# Explain drifting for catfish



## DWJohse (Sep 12, 2005)

I hope this doesn't come off as too dumb a question, but I want to make sure I understand it. Some of these catfish reports mention drifting, which I would like more information on. 

To me, drifting means - pull up the anchor and let the wind blow you where it will. But, I normally fish for catfish on or very near the bottom, even when using a cork.
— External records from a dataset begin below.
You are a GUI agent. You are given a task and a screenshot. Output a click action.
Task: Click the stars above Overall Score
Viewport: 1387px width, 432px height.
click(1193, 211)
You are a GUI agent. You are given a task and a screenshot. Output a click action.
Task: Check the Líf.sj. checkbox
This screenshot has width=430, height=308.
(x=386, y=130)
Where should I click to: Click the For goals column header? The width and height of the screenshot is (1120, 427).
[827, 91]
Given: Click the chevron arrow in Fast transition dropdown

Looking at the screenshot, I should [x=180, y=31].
Could someone explain their drifting techniques - that catch fish and not stumps, old tires, rocks... ?


Thanks in advance.


----------



## Whitebassfisher (May 4, 2007)

Similar to the attached picture. I think one large egg sinker with a bead is used commonly in place of the shown sliding clip with 8 small sinkers. The small peg float is pulled under by the weight, but still lifts the hook off the bottom to reduce snagging.


----------



## DWJohse (Sep 12, 2005)

Whitebassfisher said:


> Similar to the attached picture. I think one large egg sinker with a bead is used commonly in place of the shown sliding clip with 8 small sinkers. The small peg float is pulled under by the weight, but still lifts the hook off the bottom to reduce snagging.


Now that looks like something I can do! I appreciate the feedback. If anyone has more hints, please continue to share.


----------



## Whitebassfisher (May 4, 2007)

DWJohse said:


> Now that looks like something I can do! I appreciate the feedback. If anyone has more hints, please continue to share.
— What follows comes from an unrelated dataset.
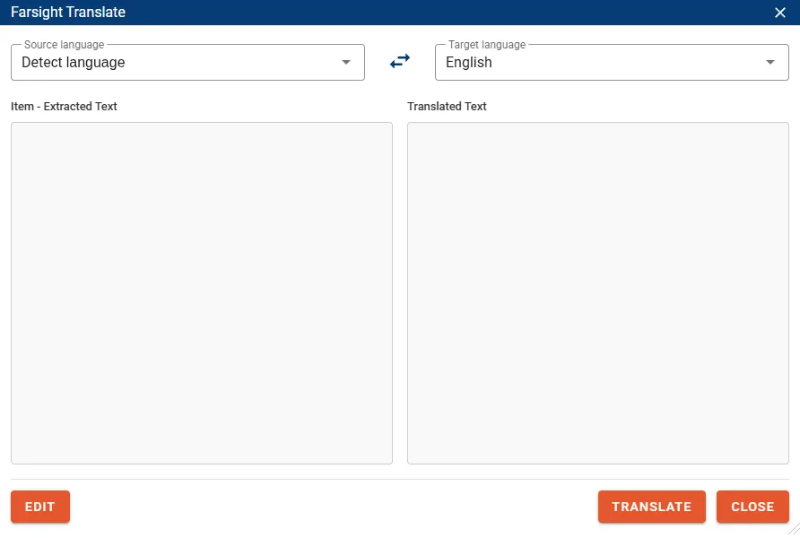Click the 'Target language' field label
The image size is (800, 538).
tap(487, 45)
Yes, lol, you definitely need better hints than mine! The only cats I catch are on artificials accidentally. They are definitely game fish, but I know nothing about them. Hopefully someone will chime in with the best baits to use.


----------



## bearwhiz (Jan 30, 2011)

I enjoy chasing cats myself and sometimes see where talks of drifting for the cats. There is a guy that fishes Somerville alot that talks of drifting. Maybe he'll chime in.


----------



## Red3Fish (Jun 4, 2004)

I don't do it, but have heard that you might need a drift anchor if the wind is up a little to slow your drift.

Later
R3F


----------



## nikki (Apr 14, 2011)

After 60+ years I keep it simple, and the 4/0 circle hooks catch more eating size(up to 6# this past week and 12# in past weeks)than the 6/0. I just prepare a few by tying at end of about 3ft 15-20# leader a 3/4- 1 1/4oz and heavier depending on depth and drift speed. Foot above weigh tie a 5" staging with hook and then another at top of leader. No other attachments helps avoid hang ups. I prefer cut shad about the size of last 2 joints of you finger. Channels also school so you may drift across an area without a bite then several at once as I use 3 or 4 rigs. Works for me


----------



## bearwhiz (Jan 30, 2011)

Thanks Nikki but what kind of bottom are we looking for or what depths?


----------



## txredneck67 (Aug 6, 2014)

the catfish I caught was in 15 to 20 foot of water. I also was drift fishing on lake Houston near the dam.


----------



## shadslinger (Aug 21, 2005)

Thanks nikki, that's cool fishing, easy to rig and catches fish, a good combination! especially for those good to eat size cat fish, channels or blues.
It is my favorite way to fish, it really is fun to do.
A drift anchor helps a lot, or drift sock.
I fish for CPR big fish with a Carolina rig on 30$ braid, a 2 ounce egg sinker then a bead, tie to to a heavy swivel, on the other eye of the swivel tie a 3' to 5" leader of mono 30# to 50# then a 9/0 to 14/0 circle hook depending on how big you are fishing for.
Really big cat fish over fifty pounds abrade the leader with their hooked teeth and hard pads around the mouth when they shake those big heads back and forth.
A fillet from a small drum about 1.5 pounds is the best bait I can think of about the size of a dollar bill, especially fresh, the fresher the better.
Hook the bait one time, getting about a 1/2 inch bite.
I drift in about 29 FOW to 40' most of the time.


----------



## redexpress (Apr 5, 2010)

http://www.learntocatchcatfish.com/catfish-rigs-page/


----------



## nikki (Apr 14, 2011)

shadslinger said:


> Thanks nikki, that's cool fishing, easy to rig and catches fish, a good combination! especially for those good to eat size cat fish, channels or blues.
> It is my favorite way to fish, it really is fun to do.
> A drift anchor helps a lot, or drift sock.
> I fish for CPR big fish with a Carolina rig on 30$ braid, a 2 ounce egg sinker then a bead, tie to to a heavy swivel, on the other eye of the swivel tie a 3' to 5" leader of mono 30# to 50# then a 9/0 to 14/0 circle hook depending on how big you are fishing for.
> ...


 Yep all depends on where he fishes, as in Somerville we don't have 29' water so I have to stick with 3-14'


----------



## DWJohse (Sep 12, 2005)

*Great advice*

I normally fish Somerville, but will be at Fayette next weekend. I will definitely make some time to give drifting a try. I appreciate all the "expert" advice.


----------



## shadslinger (Aug 21, 2005)

nikki, I really enjoy your drifting reports, I feel like I am out there in the boat fishing.
I fished on Sommy one time with Weldon and it was completely different lake from Lake Livingston, it was a real treat to fish with the cat fish Man on a totally new place.
if you ever come up this way come go fishing , best drifting starts in October and runs through Feb.


----------



## shadslinger (Aug 21, 2005)

trapperjon and I did some drifting after chasing stripers yesterday and it looks the action has started.
We did one short drift and caught two 7 pound blues and a CPR 18.3 pound fish.
it was trapperjon's first drifting experience and he his ready for more.
caught them in 33 FOW drifting large shad.


----------